Dissolved Oxygen in Hydroponics
[quote]Dissolved Oxygen in Hydroponics is that missing link to faster growth rates, healthier plants and even bigger yields.[/quote]
Above: A Chiller increases Dissolved Oxygen in Hydroponics for faster growth and healthier crops.
There are always a lot of things to look after and consider in the garden; especially if you are a hydroponic grower or do your growing indoors under lights. Having the right feeding ratios of nutrients, the right temperature, the optimal light intensity for the growth phase…and the list goes on.
Sooner or later (hopefully sooner) most growers who are going to go the distance with their growing endeavour get all of these aspects in order, and over time they begin to “dial them in” to perfection; perhaps customizing the growing environment or nutrient regimen for the strain they choose to grow.
When that happens you start to see improvements in crop qualities and growth rates in your yields if you really played your cards right.

Actions to take:
• A. Write out the part of the dissolved oxygen article that begins at the words "Sooner or later" and stops after the words "your cards right.".
• B. In the dissolved oxygen article, what does the quoted line call dissolved oxygen in hydroponics?
• C. Carry the article on dissolved oxygen in hydroponics forward from its final sentence.

Data:
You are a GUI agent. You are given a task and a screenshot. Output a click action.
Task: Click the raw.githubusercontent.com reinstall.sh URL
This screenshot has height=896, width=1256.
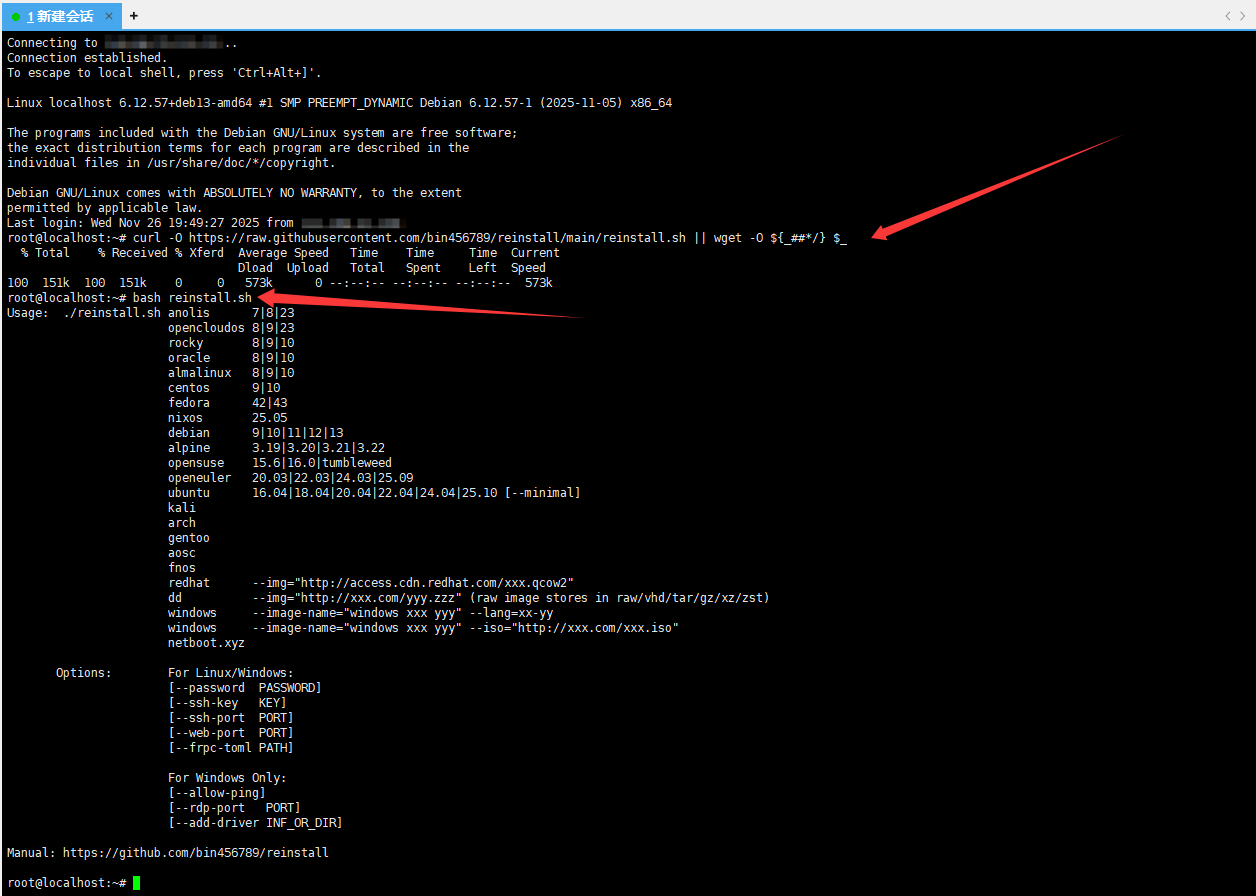(x=436, y=238)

Outputs in order:
• A.
Sooner or later (hopefully sooner) most growers who are going to go the distance with their growing endeavour get all of these aspects in order, and over time they begin to “dial them in” to perfection; perhaps customizing the growing environment or nutrient regimen for the strain they choose to grow.
When that happens you start to see improvements in crop qualities and growth rates in your yields if you really played your cards right.

• B. The missing link to faster growth rates, healthier plants and even bigger yields.

• C.
Building up your indoor garden is just like building up a car-more displacement, better exhaust, handling, traction etc. SO, where’s one of the easiest places to get more performance out of any combustion engine that also happens to be one of the most overlooked performance factors in most gardens?
Dissolved Oxygen in Hydroponics is that missing link to faster growth rates, healthier plants and even bigger yields.
While most growers are aware that their plants use CO2 (carbon dioxide) through their leaves, and know they may increase growth rates by increasing these levels. However, few “think O2” when contemplating what is propelling their garden forward in the hopes of achieving health yields.
If you have spent some time and effort getting your garden dialled in but just aren’t where you want to be, consider giving this growing parameter further examination.
Just like in humans, O2 is critical for respiration-when plants actually use all the sugars they manufacture during light hours to grow, this mostly happens during the dark cycle. You can load your crops with carbs, but if they don’t have enough O2, that can become a limiting factor in how much of those carbs they can “burn” for growth. Oxygen availability in the root zone is highly critical for root health and nutrient uptake. In warm and wet conditions, oxygen levels are low because colder water holds much, much more water oxygen-as do the pore spaces around the roots when empty.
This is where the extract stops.